The Venitilatory Pump
- Rib Cage and Spine
- Diaphragm
- Intercostal Muscles
- Abdominal Muscles
- Accessory Muscles (neck and shouldre girdle)
- Visceral and Parietal Pleurae and Pleural Fluid
Rib Cage and Spine
The rib cage and spine are the walls of the pump. Their stability is critical. Also, they help to increase the volume of the chest cage during inspiration thereby pulling gas from the room into our lungs. The lower ribs move upward like the handle on a bucket. The upper ribs seem to act like a handle on a pump and probable play their most important role in stabilizing the chest wall. Finally, the ribs and intercostal muscles also play an important role in body posture.
Diaphragm
The diaphragm is a strong and efficient muscle.

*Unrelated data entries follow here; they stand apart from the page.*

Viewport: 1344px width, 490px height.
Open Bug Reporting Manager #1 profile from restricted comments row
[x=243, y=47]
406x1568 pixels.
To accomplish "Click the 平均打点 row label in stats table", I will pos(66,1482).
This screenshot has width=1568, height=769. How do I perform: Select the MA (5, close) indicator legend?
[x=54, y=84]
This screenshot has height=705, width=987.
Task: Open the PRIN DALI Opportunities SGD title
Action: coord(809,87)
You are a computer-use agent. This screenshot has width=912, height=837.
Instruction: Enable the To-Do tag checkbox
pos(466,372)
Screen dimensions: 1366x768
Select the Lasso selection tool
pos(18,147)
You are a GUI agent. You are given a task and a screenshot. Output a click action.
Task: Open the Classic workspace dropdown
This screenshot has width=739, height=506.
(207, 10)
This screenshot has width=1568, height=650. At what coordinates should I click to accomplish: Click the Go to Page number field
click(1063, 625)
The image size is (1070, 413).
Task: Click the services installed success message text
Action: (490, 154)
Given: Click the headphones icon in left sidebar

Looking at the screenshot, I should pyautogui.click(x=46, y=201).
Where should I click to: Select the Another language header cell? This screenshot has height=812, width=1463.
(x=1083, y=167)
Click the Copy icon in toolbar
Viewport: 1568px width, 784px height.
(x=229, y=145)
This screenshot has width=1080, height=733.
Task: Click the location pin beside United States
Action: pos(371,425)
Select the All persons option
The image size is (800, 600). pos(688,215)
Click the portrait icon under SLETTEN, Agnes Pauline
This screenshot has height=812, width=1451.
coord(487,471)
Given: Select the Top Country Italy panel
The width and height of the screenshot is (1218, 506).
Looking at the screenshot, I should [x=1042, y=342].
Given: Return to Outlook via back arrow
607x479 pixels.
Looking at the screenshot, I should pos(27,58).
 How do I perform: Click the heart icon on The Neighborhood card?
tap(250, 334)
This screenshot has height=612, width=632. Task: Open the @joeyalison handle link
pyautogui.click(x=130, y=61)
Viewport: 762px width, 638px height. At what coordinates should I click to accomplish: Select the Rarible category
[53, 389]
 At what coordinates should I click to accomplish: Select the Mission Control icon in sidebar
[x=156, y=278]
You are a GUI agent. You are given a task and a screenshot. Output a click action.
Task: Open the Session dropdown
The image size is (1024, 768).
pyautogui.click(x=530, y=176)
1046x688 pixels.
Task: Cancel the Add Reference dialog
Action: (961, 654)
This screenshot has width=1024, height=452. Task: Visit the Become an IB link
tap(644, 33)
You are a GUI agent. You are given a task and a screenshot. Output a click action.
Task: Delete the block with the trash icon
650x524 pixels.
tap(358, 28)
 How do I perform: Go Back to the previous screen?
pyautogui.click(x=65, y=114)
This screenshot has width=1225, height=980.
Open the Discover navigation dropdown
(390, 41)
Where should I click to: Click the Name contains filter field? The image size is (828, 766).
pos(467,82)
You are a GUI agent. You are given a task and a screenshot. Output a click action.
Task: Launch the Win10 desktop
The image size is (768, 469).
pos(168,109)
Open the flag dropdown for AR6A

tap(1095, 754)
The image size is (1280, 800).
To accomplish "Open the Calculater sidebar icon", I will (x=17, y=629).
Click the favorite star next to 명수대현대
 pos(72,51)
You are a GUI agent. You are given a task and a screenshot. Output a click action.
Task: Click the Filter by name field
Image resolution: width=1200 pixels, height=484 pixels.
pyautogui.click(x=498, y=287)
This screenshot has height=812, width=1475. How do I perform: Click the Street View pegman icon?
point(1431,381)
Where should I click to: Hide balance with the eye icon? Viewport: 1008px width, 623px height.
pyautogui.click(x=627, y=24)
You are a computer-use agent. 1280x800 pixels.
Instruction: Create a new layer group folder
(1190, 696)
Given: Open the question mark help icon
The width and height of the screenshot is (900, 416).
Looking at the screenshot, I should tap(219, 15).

Newborn babies are capable of generating negative pressures in their chests of up to 70 centimeters of water on their first breath. Moreover the diaphragm is one of the last muscles to fail in cases of muscular dystrophy or electrolyte imbalance. It works day in and day out without complaining and generates most of the pressure change that pulls gas into the lung. In some young babies, the diaphragm may have a hernia in it and this outpouching of abdominal content into the lung can prevent normal development of the lung in the fetus and cause respiratory failure at birth.
Intercostal Muscles
There are two layers in the intercostal muscles. The outer layer (external intercostal) is arranged so that it helps the chest wall expand. The inner layer (internal intercostals) appears to help with exhalation. It turns out that the most important role of these muscles maybe actually be in maintaining our posture. Indeed, the intercostals have reflexes that similar to the patellar reflex in their ability to unconsciously maintain posture.
Abdominal Muscles
The abdominal muscles are muscles of expiration. Although expiration is normally passive; i.e. at the end of normal inspiration we simply relax and the lung recoils just like a rubber balloon does. This gives energy to the alveolar gas by compressing it, which then moves the gas out of the body. Normally, we do not actually use muscles to expire. In cases of significant lung disease or with vigorous exercise we may, however, use active expiration to help push gas out of the lung during tidal breathing. We also use abdominal muscles to talk loudly, to shout, or to sing. Finally, the abdominal muscles play a critical role in coughing. Contraction of the abdominal muscles compresses the gas in the chest and gives the alveolar gas the energy needed to cough. Individuals whose abdominal muscles are paralyzed or babies who are born without strong abdominal muscles can have a difficult time coughing and clearing their lungs.